What is Giving Compass?
We connect donors to learning resources and ways to support community-led solutions. Learn more about us.
Giving Compass' Take:
• Research from the Joseph Rowntree Foundation highlights growing destitution in the U.K. and offers policy solutions that government can take to reverse the trend.
• How can philanthropy help guide policy to reduce destitution?
• Learn about the struggles of working-class students in the U.K.
Over 1.5 million people experienced destitution in the UK at some point during 2017. This means that they could not afford to buy the bare essentials that we all need to eat, stay warm and dry, and keep clean. This research examines why this is happening in our society and what we can do to rectify it.
Key Findings:
- 1,550,000 people, including 365,000 children, experienced destitution in the UK over the course of 2017.
- Destitution typically happens when people have been trapped in sustained poverty and long-term hardship.

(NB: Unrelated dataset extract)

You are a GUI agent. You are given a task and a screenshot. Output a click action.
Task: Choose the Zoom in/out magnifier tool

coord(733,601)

- People are generally pushed from severe poverty into absolute destitution by a combination of factors: debt, benefit and health problems. Extremely low levels of benefits, especially for younger people, or no eligibility for benefits, for some migrants, also drive people into destitution.
- Single men under 35 years old are at highest risk of destitution. Three-quarters of those in destitution were born in the UK.

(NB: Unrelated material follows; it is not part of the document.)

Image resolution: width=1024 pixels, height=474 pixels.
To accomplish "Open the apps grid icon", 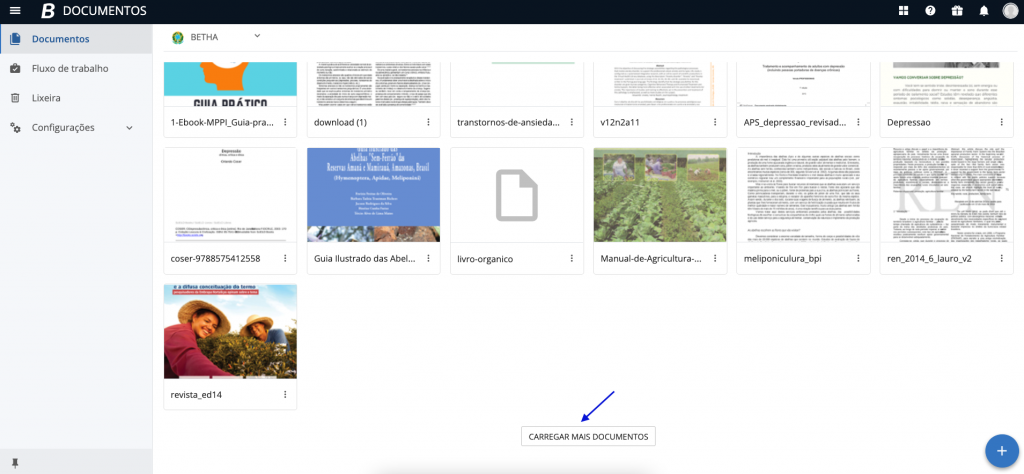I will coord(904,11).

- Almost all people experiencing destitution live in rented, temporary or shared accommodation. Homeowners and older people rarely experience destitution. The lack of low-cost rented housing and gaps between rent and housing benefit levels push people over the brink.
- Destitution is clustered in major northern cities and some London Boroughs. Rates are low in the prosperous parts of southern England.
- Levels of destitution have declined by around 25% between 2015 and 2017, and benefit sanctions changes appear to be the most significant factor behind this.
- The high sanction rate within the Universal Credit system could lead to an increase in levels of destitution in the future.
The rising cost of living and ongoing squeeze on mainstream working-age benefits are locking people in a daily struggle trying to make ends meet. Problems with the structure and administration of Universal Credit have created a perfect storm for many recipients waiting for payments.